Caller ID must download and parse an entire email message before it can apply itself, and it uses XML (Extensible Markup Language) to encode information in the DNS record. SPF is less formal (although its proponents are working towards having it ratified as an Internet standard) but it can work with just the message envelope, which mail servers read before they even see the message headers and body.

SPF-enabled mail servers should be able to read Caller ID records, however, because of the similarity in approach. They’re not inconsistent with one another, despite their different tacks.

Caller ID might better avoid issues with the kinds of legitimate spoofing described above because it may be capable of better analyzing the path of legal forwarded addresses or mailing list addresses.

From what I can tell at the moment, Microsoft will provide royalty-free licenses for any patents necessary to implement Caller ID. There are currently no patents associated with SPF, and its inventor has publicly declared his intent to keep SPF royalty-free should any future defensive patents become necessary.

Can SPF Succeed? SPF definitely suffers from the chicken and egg problem, but early adoption from AOL and other major ISPs might give it a boost. I expect that many large ISPs will find it worthwhile to adopt SPF as soon as the mail server software is widely tested – no ISP wants to be an early adopter – because it could radically reduce the amount of email that they process and store.

Early adoption by ISPs has a huge advantage: the ISPs could start preventing the massive amount of returned email that wasn’t sent from their users, which is part of the overwhelming problem of spam – but only part of it.

If SPF is adopted by a large number of ISPs, spammers will start using domains that lack SPF records, and it’s likely that those domains would be shunned, much as happens with domains that allow open relay exploitation by spammers. Because most domains are hosted by ISPs, the ISPs would then encourage or even require their customers with domains to have SPF records.

Ultimately, as the SPF site itself notes, spammers would register new domains and provide SPF records for those domains, but ISPs could out-evolve this approach given that existing tools could easily recognize and block email from domains – particularly newly registered domains – that send only spam.

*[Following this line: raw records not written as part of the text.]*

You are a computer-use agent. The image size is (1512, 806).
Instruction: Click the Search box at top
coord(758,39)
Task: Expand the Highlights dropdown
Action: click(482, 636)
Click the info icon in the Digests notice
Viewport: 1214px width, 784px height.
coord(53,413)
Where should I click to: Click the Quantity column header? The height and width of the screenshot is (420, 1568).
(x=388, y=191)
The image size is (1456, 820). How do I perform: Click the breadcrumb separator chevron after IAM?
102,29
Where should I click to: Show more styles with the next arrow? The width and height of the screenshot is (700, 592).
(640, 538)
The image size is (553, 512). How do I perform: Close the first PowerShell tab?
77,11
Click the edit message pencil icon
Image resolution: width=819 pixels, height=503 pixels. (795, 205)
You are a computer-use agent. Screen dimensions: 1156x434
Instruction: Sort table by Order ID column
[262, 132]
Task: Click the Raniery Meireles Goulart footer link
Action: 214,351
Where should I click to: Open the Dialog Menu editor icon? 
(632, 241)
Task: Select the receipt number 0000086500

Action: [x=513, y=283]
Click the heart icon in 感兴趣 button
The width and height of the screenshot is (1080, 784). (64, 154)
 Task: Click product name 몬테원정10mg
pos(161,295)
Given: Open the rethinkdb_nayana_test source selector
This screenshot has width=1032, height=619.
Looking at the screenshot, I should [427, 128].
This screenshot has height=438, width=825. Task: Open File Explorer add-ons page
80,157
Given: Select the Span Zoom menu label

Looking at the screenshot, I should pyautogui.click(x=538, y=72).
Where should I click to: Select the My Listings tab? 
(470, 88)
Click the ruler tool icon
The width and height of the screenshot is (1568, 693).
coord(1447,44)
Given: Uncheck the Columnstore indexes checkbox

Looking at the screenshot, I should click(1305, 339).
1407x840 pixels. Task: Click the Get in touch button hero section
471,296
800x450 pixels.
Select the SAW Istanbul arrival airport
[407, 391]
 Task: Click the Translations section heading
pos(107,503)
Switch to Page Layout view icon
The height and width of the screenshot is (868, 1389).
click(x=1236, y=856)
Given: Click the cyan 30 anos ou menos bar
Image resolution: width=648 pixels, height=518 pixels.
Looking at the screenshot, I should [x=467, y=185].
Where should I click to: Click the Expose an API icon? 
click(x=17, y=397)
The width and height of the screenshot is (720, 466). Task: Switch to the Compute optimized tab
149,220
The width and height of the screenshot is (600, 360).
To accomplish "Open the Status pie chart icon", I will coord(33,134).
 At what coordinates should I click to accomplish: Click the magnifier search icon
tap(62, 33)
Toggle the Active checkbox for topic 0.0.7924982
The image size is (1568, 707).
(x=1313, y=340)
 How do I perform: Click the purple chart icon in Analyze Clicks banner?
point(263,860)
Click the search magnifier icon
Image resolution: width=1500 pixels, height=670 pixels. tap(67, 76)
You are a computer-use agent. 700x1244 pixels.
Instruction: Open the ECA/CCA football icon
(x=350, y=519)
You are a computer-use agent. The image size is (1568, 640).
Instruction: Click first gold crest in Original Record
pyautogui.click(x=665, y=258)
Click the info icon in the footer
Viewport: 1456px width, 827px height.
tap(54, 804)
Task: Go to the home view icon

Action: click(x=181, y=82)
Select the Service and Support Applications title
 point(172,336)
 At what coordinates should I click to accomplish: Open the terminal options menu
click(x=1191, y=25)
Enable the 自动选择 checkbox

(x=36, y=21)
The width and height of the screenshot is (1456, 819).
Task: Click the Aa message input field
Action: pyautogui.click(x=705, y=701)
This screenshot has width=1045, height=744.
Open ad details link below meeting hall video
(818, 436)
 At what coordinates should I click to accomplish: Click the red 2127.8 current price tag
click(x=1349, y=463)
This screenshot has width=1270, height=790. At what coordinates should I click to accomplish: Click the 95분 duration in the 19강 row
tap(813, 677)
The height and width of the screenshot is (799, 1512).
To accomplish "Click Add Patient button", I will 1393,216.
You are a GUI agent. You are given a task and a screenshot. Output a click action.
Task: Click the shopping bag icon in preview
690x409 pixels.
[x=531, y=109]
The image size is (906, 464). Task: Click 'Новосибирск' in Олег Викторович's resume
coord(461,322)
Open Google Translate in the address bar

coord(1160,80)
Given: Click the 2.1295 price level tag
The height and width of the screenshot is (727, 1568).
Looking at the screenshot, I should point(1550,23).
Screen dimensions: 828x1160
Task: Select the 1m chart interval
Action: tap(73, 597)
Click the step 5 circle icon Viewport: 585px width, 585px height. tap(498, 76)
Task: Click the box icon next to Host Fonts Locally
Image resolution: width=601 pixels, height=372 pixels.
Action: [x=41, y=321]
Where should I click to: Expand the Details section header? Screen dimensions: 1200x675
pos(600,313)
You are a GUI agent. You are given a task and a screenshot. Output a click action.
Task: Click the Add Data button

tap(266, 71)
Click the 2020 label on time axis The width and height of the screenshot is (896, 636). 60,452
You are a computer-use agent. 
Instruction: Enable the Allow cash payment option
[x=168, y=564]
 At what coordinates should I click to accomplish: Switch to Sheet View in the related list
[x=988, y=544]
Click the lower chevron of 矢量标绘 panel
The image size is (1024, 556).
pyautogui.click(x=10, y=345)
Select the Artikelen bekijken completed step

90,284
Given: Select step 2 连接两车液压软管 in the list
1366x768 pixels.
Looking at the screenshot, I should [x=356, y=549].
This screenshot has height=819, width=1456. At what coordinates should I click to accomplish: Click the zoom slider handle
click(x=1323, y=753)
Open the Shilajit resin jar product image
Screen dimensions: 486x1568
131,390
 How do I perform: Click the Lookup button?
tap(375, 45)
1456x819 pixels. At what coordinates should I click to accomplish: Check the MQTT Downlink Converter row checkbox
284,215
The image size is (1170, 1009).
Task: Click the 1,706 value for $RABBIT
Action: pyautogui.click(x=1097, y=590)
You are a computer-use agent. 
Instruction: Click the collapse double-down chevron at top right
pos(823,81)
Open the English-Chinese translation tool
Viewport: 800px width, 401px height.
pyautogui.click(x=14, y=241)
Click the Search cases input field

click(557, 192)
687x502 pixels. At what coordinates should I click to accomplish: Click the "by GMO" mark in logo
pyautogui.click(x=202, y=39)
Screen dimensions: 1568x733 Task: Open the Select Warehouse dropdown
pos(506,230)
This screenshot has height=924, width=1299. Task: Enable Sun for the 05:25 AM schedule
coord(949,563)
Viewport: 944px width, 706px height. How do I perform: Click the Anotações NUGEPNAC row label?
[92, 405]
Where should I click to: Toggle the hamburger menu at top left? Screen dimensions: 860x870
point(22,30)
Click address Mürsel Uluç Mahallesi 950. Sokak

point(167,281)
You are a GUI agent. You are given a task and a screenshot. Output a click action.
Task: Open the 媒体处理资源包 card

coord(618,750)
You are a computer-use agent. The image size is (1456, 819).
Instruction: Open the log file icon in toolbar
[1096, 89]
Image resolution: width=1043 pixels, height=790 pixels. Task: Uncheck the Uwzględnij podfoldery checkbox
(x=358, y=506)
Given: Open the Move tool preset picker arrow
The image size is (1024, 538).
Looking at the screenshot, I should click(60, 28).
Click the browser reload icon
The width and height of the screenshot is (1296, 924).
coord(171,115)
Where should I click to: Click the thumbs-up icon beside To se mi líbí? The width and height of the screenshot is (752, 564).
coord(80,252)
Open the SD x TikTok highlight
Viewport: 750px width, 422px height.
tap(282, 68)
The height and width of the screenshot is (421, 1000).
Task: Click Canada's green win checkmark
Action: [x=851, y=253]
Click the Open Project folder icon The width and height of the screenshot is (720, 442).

Spammers Always Find a Way — Of course, spammers always find a way around any difficulty. It’s hard to blame them in one sense, because spam is evolution in action. Much like fruit flies cycle through generations so quickly they’re used to test ideas of genetics, spammers send out so many billions of messages that it’s natural (in the worst sense) that the ones that slip through inform them how to build better spam-sending engines. This doesn’t mean we in any way approve of spam, but it does explain the inevitability of spam adaptations.

SPF solves a part of the problem, but not the whole problem. Spoofing is just one aspect of spam, but reducing even part of the spoofing problem reduces the overall demands on each email system as well as the amount of illegitimate email that’s sent. No magic bullet exists that will end the battle against spam, but all domain owners should take a hard look at SPF. It’s just one more tool in the arsenal of keeping a clean mailbox, but either SPF or something like it is in our future.